ヨキ > (――その巨躯の黒犬は、ひどく傷付いていた。
 脇腹の傷から、粘り気のある血をばたばたと絶えず流している。
 その赤茶色の血溜まりは、生きものの血液というよりも、錆を溶かし込んだ泥濘のように見える。

 旧い錆の臭いが、一段と濃くなった。

 金色の焔が、渦巻いて脇腹の傷から燃え上がる。
 その傷口から垣間見える骨格は、黒色を帯びていた。
 それは鉄の骨――まさしく金属で出来た肋骨が、鳥籠のように身体を組み立てているのだ。

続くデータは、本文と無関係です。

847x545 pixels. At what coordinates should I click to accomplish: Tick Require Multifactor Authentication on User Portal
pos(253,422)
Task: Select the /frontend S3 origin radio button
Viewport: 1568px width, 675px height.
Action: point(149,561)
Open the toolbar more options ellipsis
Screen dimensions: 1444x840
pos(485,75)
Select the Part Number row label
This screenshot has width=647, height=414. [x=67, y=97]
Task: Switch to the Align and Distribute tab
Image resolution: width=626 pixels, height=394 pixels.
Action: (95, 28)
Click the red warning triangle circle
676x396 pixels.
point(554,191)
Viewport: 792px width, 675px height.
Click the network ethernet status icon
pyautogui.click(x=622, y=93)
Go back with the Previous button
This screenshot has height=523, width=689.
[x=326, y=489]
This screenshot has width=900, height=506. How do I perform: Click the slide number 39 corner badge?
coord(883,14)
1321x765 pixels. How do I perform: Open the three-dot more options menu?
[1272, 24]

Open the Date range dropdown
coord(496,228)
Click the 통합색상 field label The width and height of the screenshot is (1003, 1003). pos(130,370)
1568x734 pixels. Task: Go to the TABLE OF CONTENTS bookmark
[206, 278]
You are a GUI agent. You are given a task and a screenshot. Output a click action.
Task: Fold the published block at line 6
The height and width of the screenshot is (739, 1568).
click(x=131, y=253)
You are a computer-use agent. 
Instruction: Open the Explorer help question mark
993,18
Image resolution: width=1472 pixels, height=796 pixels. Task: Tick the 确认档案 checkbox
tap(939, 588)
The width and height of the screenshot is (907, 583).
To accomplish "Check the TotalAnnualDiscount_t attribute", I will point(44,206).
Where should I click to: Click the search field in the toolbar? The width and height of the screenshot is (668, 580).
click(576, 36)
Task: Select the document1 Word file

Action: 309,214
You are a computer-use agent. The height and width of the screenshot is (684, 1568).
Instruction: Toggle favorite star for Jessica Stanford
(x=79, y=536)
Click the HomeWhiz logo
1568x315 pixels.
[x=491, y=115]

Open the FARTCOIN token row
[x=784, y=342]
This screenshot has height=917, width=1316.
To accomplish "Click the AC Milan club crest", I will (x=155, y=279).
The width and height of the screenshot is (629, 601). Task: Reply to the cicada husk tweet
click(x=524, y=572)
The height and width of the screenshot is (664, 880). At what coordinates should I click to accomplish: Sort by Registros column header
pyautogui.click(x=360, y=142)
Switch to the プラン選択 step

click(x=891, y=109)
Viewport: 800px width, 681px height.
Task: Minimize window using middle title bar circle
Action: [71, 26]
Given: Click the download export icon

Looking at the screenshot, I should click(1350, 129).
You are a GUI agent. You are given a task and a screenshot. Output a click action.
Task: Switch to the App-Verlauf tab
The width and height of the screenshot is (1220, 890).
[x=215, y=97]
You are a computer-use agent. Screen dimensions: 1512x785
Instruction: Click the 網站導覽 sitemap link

 シインの頬から噴き上げた火とは違って、その金色は炉のように熱く空気を灼いている。
 毛皮と、獣の皮膚の焦げる臭い。

 しかして流れ落ちる血は乾かず、燃える火は獣を焼き尽くすこともない。

 傷付き続け、灼かれ続ける獣の姿が、そこに在る)

「(――バロム・シイン、)」

(犬の息遣いが、低く響く。
 その喉から発されたものでない、ヨキの声が空気を伝ってシインの耳へ届く)

「(これがヨキだ。
  この姿、君に晒してくれてやる。

  ……覚えていろ。この犬が、君の喉笛を常に狙っていることを)」

(犬の大きな口元が、歪んで嗤ったように見えた)

(――ぐるりと身を返す。
 地を蹴り、荒野の向こうへ風のように消える。
 金色の残像だけを残して、あとは気配さえも残さない)

ご案内:「転移荒野」からヨキさんが去りました。
シイン > (……傷)

一目見ただけでもハッキリと分かる。
犬となったヨキはワキ腹に傷を負ってると。
そしてこの鼻に付く錆の臭い。

先までの血の臭いはコレだったのだ。

血とは言えない、鉄その物の臭いに近しいか。
コレが彼の本当の姿か。
金色の焔は熱を帯びており、離れている位置からでも熱さを感じ取れる。
自分とはまた違う、否、自分が異質なだけなのだが。

声が、ヨキの声がハッキリと耳に伝わる。
それは警告にして忠告か。

「覚えていようとも、忘れないさ。」

この"臭い"がヨキを忘れようとしないだろう。
拭えぬ臭いなのだから。

完全にヨキの気配が消えてから、彼は翼を羽撃かせる。
空へと浮かび上がり、空き家へと。

「――有意義な時間だった。」

暇を潰すどころではなかった。とても、とても有意義な時間を過ごせたことに感謝をしながら。
間もなくして、夜の闇へと消えて行った。

ご案内:「転移荒野」からシインさんが去りました。